Now, click ‘compute’ and wait for the program to give you a new tree file. Note there will be both an original tree and a bootstrap consensus tree. In the tree-viewer make sure you view the bootstrap consensus tree and copy it into your write-up. My example bootstrap tree is below:

Next, we are going to construct a maximum likelihood tree. Here you will run a test to determine which model is most appropriate for your data.

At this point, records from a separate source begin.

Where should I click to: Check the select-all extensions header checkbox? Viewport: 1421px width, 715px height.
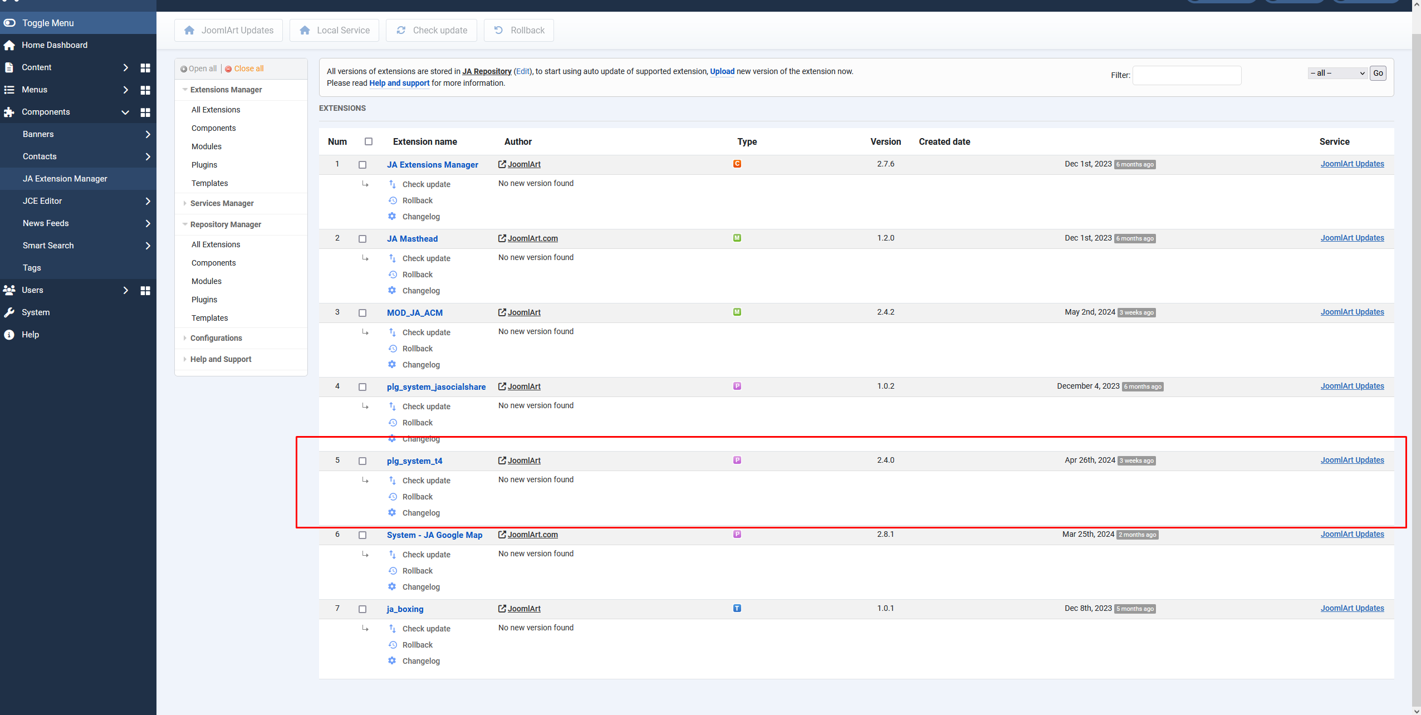[x=368, y=141]
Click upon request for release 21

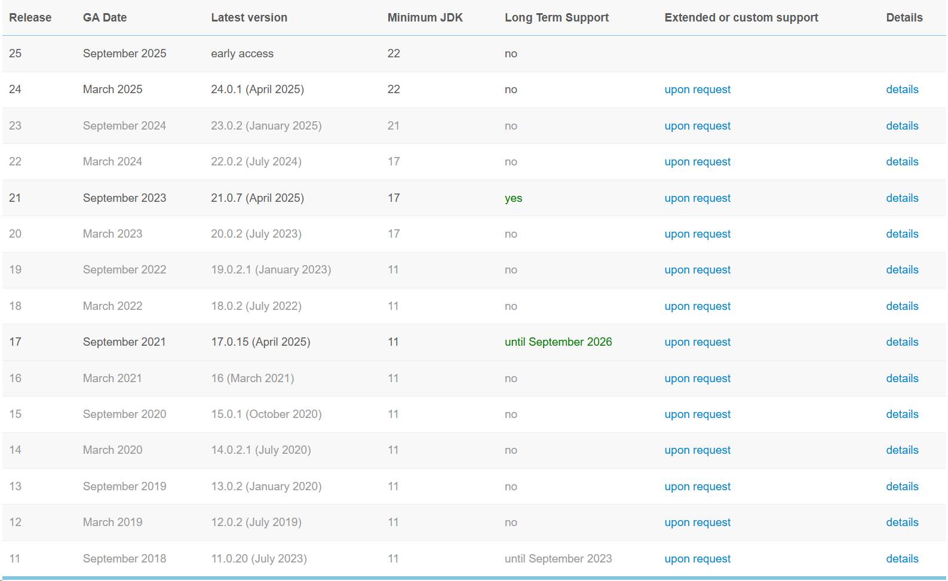click(697, 198)
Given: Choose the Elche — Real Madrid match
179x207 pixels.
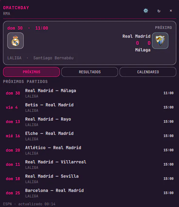Looking at the screenshot, I should coord(90,136).
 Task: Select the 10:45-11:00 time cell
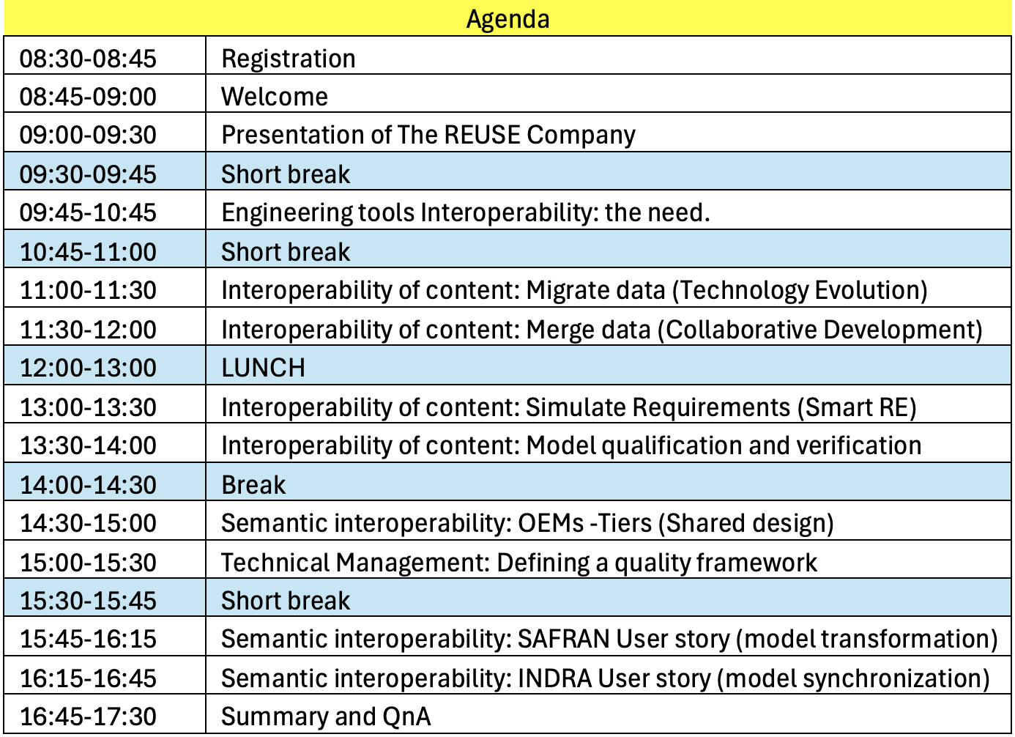tap(88, 252)
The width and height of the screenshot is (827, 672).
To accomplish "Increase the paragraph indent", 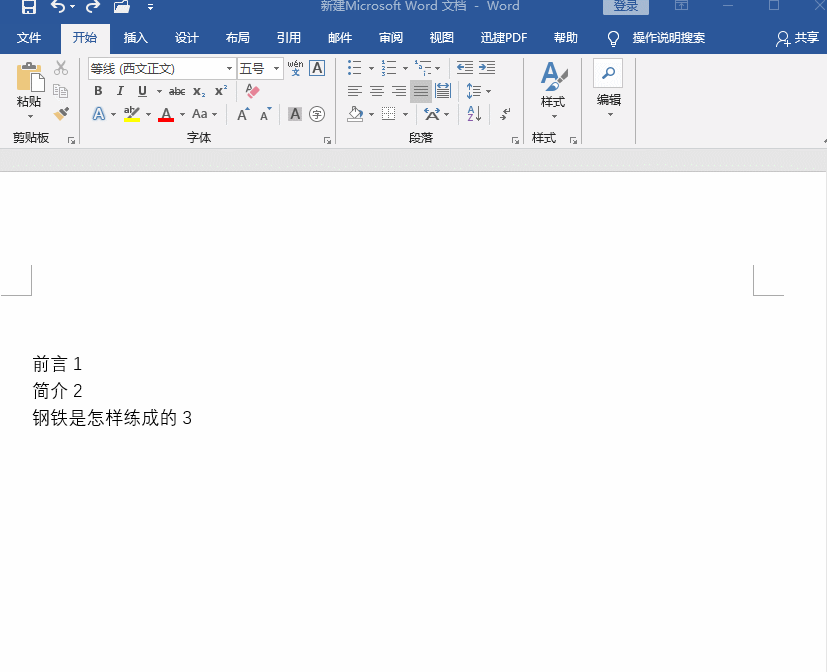I will point(487,68).
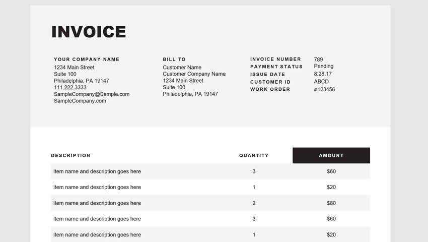The height and width of the screenshot is (242, 428).
Task: Click the phone number 111.222.3333
Action: pyautogui.click(x=70, y=88)
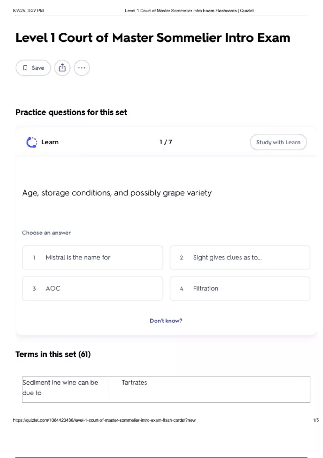Pick the AOC answer option
This screenshot has width=323, height=458.
point(93,289)
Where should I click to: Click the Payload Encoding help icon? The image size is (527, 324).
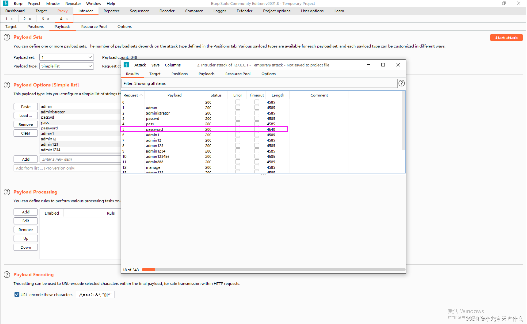click(7, 275)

To run a model test, first click on ‘Analysis’, then ‘Find Best DNA/Protein Models (ML)’. Then you will get an options screen, slick ‘Compute’. The program will then analyze the different models available for maximum likelihood analyses. When the analysis is finished you will get a table with print outs of the different substitution models, organized by their BIC (Bayesian Information Criterion). The model with the lowest BIC is considered the best descriptor of the observed substitution pattern. The abbreviations listed in the table are described below the table (e.g. T92 is the ‘Tamura-Nei’ model.) . Now make sure that you copy the top 5 listed in your print out and include this information

Once your ‘best’ model has been determined you should write down the parameters, then proceed with the analysis. For my analysis of the AUSTROBAILEYALES the ‘best-model’ was TN92+G. The information for this model is described below the output table that was printed out after the model-test.

Now, with this information I proceed to run a maximum likelihood analysis using this model. I now go to ‘Analysis’, ‘Phylogeny’, then we select ‘Construct/test Maximum likelihood tree’. We can then enter the information we obtained above (Note, your information will vary depending on the results of the model test described above. However, keep the No. of discrete categories; Gaps/Missing data treatment; ML Hueristic method; and Initial tree for ML as described below):

Test of phylogeny: none

Substitutions model: nucleotide

Model/Method: Tamura-Nei

Rates among sites: Gamma Distributed (G)

No of discrete gamma categories: 5

Gaps/Missing data treatment: Complete deletion

ML Hueristic method: Close-neighbor-interchange

Initial tree for ML: Make initial tree automatically

Now, click compute. My example tree is below:

Keeping the other options the same, now perform a bootstrap test of your Maximum likelihood phylogeny. To do this, in the Maximum likelihood test, change the ‘test of phylogeny’ to bootstrap and the ‘No of replications’ to 1000 (maximum likelihood takes longer to compute than parsimony. If the length of the analysis is longer than about 1 hour you can reduce the number of replications to 500). Once the computation is complete you should view your consensus tree and copy it into your write up. My example is below:


This is the phylogenetic tree I copied from the Angiosperm phylogeny website (

REMEMBER to give your figures appropriate titles, indicating the family, the method used to construct the phylogeny, and any tests that were performed on the data (i.e. Bootstrapping).